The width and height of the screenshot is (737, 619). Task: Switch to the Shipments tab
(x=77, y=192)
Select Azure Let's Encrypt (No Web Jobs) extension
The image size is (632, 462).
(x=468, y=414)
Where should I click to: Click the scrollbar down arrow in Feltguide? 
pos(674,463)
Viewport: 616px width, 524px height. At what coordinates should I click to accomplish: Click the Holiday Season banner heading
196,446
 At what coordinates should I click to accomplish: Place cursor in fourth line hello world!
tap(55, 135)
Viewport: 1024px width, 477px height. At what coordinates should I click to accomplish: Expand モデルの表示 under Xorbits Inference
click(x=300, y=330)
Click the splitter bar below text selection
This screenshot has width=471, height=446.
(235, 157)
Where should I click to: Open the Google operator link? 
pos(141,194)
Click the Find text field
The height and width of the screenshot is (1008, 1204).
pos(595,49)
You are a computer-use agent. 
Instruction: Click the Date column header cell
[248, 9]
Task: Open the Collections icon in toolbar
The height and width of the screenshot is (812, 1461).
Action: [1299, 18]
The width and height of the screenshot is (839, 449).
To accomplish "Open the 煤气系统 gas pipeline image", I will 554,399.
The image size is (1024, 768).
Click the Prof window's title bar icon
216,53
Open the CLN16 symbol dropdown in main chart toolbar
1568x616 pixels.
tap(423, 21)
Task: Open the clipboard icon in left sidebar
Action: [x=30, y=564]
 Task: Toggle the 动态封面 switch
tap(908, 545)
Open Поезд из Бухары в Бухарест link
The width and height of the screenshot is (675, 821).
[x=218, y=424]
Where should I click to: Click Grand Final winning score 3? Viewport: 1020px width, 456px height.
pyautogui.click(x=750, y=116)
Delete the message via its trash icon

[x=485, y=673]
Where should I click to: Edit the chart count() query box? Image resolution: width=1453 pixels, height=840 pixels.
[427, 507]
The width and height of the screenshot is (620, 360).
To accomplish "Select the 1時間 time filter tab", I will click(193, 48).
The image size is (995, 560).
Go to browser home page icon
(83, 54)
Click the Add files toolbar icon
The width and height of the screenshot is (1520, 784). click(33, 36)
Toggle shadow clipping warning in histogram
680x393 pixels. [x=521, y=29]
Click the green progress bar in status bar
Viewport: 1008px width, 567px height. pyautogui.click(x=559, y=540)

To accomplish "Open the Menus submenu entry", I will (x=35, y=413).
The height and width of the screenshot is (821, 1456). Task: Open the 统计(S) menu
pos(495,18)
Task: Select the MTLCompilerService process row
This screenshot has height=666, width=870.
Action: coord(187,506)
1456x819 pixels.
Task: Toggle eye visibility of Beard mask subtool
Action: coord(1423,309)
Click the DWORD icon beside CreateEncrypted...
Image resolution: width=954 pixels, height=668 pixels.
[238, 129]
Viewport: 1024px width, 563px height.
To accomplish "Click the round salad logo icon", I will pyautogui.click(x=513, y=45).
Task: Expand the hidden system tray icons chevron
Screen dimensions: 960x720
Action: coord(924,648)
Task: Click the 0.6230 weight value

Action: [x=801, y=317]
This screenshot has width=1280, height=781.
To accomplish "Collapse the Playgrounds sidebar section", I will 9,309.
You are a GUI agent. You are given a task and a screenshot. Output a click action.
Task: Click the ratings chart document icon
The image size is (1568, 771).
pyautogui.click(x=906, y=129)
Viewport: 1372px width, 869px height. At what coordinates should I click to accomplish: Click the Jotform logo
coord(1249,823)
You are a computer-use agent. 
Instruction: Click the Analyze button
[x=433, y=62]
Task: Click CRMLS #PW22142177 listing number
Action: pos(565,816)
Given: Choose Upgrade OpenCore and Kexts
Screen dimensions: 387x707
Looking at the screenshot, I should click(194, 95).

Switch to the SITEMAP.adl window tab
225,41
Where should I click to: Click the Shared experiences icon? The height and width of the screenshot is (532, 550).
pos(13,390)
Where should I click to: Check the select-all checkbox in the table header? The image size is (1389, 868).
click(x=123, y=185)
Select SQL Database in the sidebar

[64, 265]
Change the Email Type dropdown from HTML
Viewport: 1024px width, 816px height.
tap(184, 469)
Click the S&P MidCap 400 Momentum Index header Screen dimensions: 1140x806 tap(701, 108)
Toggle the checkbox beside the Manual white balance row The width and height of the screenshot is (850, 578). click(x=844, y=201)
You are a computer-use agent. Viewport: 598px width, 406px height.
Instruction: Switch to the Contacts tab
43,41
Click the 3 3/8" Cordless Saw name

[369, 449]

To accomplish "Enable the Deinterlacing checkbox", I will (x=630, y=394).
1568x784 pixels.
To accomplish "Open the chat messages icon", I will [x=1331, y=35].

■ ■ ■ ■

Quote all of the records above word for word, line by line.

- _The output_:
The width and height of the screenshot is (737, 619). Task: Switch to the Shipments tab
(x=77, y=192)
Select Azure Let's Encrypt (No Web Jobs) extension
The image size is (632, 462).
(x=468, y=414)
Where should I click to: Click the scrollbar down arrow in Feltguide? 
pos(674,463)
Viewport: 616px width, 524px height. At what coordinates should I click to accomplish: Click the Holiday Season banner heading
196,446
 At what coordinates should I click to accomplish: Place cursor in fourth line hello world!
tap(55, 135)
Viewport: 1024px width, 477px height. At what coordinates should I click to accomplish: Expand モデルの表示 under Xorbits Inference
click(x=300, y=330)
Click the splitter bar below text selection
This screenshot has width=471, height=446.
(235, 157)
Where should I click to: Open the Google operator link? 
pos(141,194)
Click the Find text field
The height and width of the screenshot is (1008, 1204).
pos(595,49)
You are a computer-use agent. 
Instruction: Click the Date column header cell
[248, 9]
Task: Open the Collections icon in toolbar
The height and width of the screenshot is (812, 1461).
Action: [1299, 18]
The width and height of the screenshot is (839, 449).
To accomplish "Open the 煤气系统 gas pipeline image", I will 554,399.
The image size is (1024, 768).
Click the Prof window's title bar icon
216,53
Open the CLN16 symbol dropdown in main chart toolbar
1568x616 pixels.
tap(423, 21)
Task: Open the clipboard icon in left sidebar
Action: [x=30, y=564]
 Task: Toggle the 动态封面 switch
tap(908, 545)
Open Поезд из Бухары в Бухарест link
The width and height of the screenshot is (675, 821).
[x=218, y=424]
Where should I click to: Click Grand Final winning score 3? Viewport: 1020px width, 456px height.
pyautogui.click(x=750, y=116)
Delete the message via its trash icon

[x=485, y=673]
Where should I click to: Edit the chart count() query box? Image resolution: width=1453 pixels, height=840 pixels.
[427, 507]
The width and height of the screenshot is (620, 360).
To accomplish "Select the 1時間 time filter tab", I will click(193, 48).
The image size is (995, 560).
Go to browser home page icon
(83, 54)
Click the Add files toolbar icon
The width and height of the screenshot is (1520, 784). click(33, 36)
Toggle shadow clipping warning in histogram
680x393 pixels. [x=521, y=29]
Click the green progress bar in status bar
Viewport: 1008px width, 567px height. pyautogui.click(x=559, y=540)

To accomplish "Open the Menus submenu entry", I will (x=35, y=413).
The height and width of the screenshot is (821, 1456). Task: Open the 统计(S) menu
pos(495,18)
Task: Select the MTLCompilerService process row
This screenshot has height=666, width=870.
Action: coord(187,506)
1456x819 pixels.
Task: Toggle eye visibility of Beard mask subtool
Action: coord(1423,309)
Click the DWORD icon beside CreateEncrypted...
Image resolution: width=954 pixels, height=668 pixels.
[238, 129]
Viewport: 1024px width, 563px height.
To accomplish "Click the round salad logo icon", I will pyautogui.click(x=513, y=45).
Task: Expand the hidden system tray icons chevron
Screen dimensions: 960x720
Action: coord(924,648)
Task: Click the 0.6230 weight value

Action: [x=801, y=317]
This screenshot has width=1280, height=781.
To accomplish "Collapse the Playgrounds sidebar section", I will 9,309.
You are a GUI agent. You are given a task and a screenshot. Output a click action.
Task: Click the ratings chart document icon
The image size is (1568, 771).
pyautogui.click(x=906, y=129)
Viewport: 1372px width, 869px height. At what coordinates should I click to accomplish: Click the Jotform logo
coord(1249,823)
You are a computer-use agent. 
Instruction: Click the Analyze button
[x=433, y=62]
Task: Click CRMLS #PW22142177 listing number
Action: pos(565,816)
Given: Choose Upgrade OpenCore and Kexts
Screen dimensions: 387x707
Looking at the screenshot, I should click(194, 95).

Switch to the SITEMAP.adl window tab
225,41
Where should I click to: Click the Shared experiences icon? The height and width of the screenshot is (532, 550).
pos(13,390)
Where should I click to: Check the select-all checkbox in the table header? The image size is (1389, 868).
click(x=123, y=185)
Select SQL Database in the sidebar

[64, 265]
Change the Email Type dropdown from HTML
Viewport: 1024px width, 816px height.
tap(184, 469)
Click the S&P MidCap 400 Momentum Index header Screen dimensions: 1140x806 tap(701, 108)
Toggle the checkbox beside the Manual white balance row The width and height of the screenshot is (850, 578). click(x=844, y=201)
You are a computer-use agent. Viewport: 598px width, 406px height.
Instruction: Switch to the Contacts tab
43,41
Click the 3 3/8" Cordless Saw name

[369, 449]

To accomplish "Enable the Deinterlacing checkbox", I will (x=630, y=394).
1568x784 pixels.
To accomplish "Open the chat messages icon", I will [x=1331, y=35].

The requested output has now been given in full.